Molti sono gli interrogativi posti dalla società civile al governo italiano e alla comunità internazionale:
- Perché una vita stroncata in Congo non desta la stessa indignazione e non conduce alla stessa condanna che altrove?
- Perché, nonostante un rapporto Onu in cui si evidenziano crimini, la comunità internazionale, tutta, non ha ancora provveduto ad azioni concrete per far sì che i responsabili siano consegnati alla giustizia?
- Cosa pensano i dirigenti dell’eccidio costato 5 a 6 milioni di morti dal 1996?
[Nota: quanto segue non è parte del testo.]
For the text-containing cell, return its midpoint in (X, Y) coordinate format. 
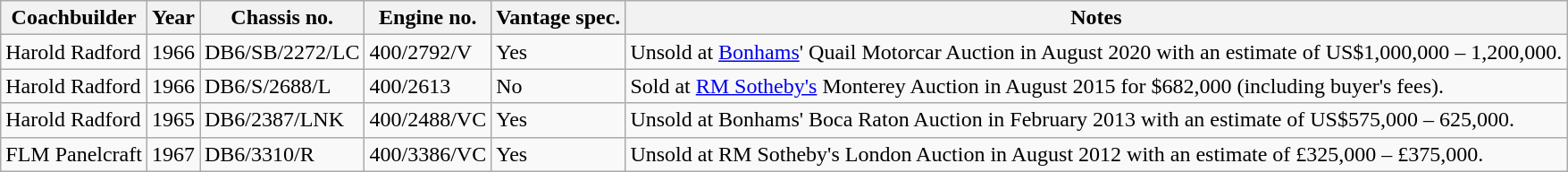
Vantage spec. (558, 18)
DB6/SB/2272/LC (282, 52)
Coachbuilder (74, 18)
FLM Panelcraft (74, 154)
No (558, 86)
1965 (173, 120)
1967 (173, 154)
400/2613 (428, 86)
Notes (1096, 18)
DB6/S/2688/L (282, 86)
Chassis no. (282, 18)
Unsold at Bonhams' Quail Motorcar Auction in August 2020 with an estimate of US$1,000,000 – 1,200,000. (1096, 52)
400/2792/V (428, 52)
Sold at RM Sotheby's Monterey Auction in August 2015 for $682,000 (including buyer's fees). (1096, 86)
Year (173, 18)
DB6/2387/LNK (282, 120)
Unsold at Bonhams' Boca Raton Auction in February 2013 with an estimate of US$575,000 – 625,000. (1096, 120)
400/3386/VC (428, 154)
Engine no. (428, 18)
400/2488/VC (428, 120)
Unsold at RM Sotheby's London Auction in August 2012 with an estimate of £325,000 – £375,000. (1096, 154)
DB6/3310/R (282, 154)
- Che fine ha fatto il principio di responsabilità condivisa secondo cui un paese come l’Italia non possa vendere armi o sostenere, sia finanziariamente che politicamente, un regime senza rendersi conto della corresponsabilità per i danni che tali aiuti potranno o andranno a creare?
E ancora, qual’è la posizione dei governi internazionali di fronte a un’elezione, quella del 28 novembre scorso che ha confermato alla presidenza Joseph Kabila, dopo una modifica costituzionale contestata e un processo elettorale altrettanto contestato, persino da osservatori internazionali?
A questi, e ai molti altri interrogativi che si celano dietro le dinamiche congolesi e della regione dei Grandi Laghi, la società civile aspetta, se non azioni immediate, almeno alcune risposte.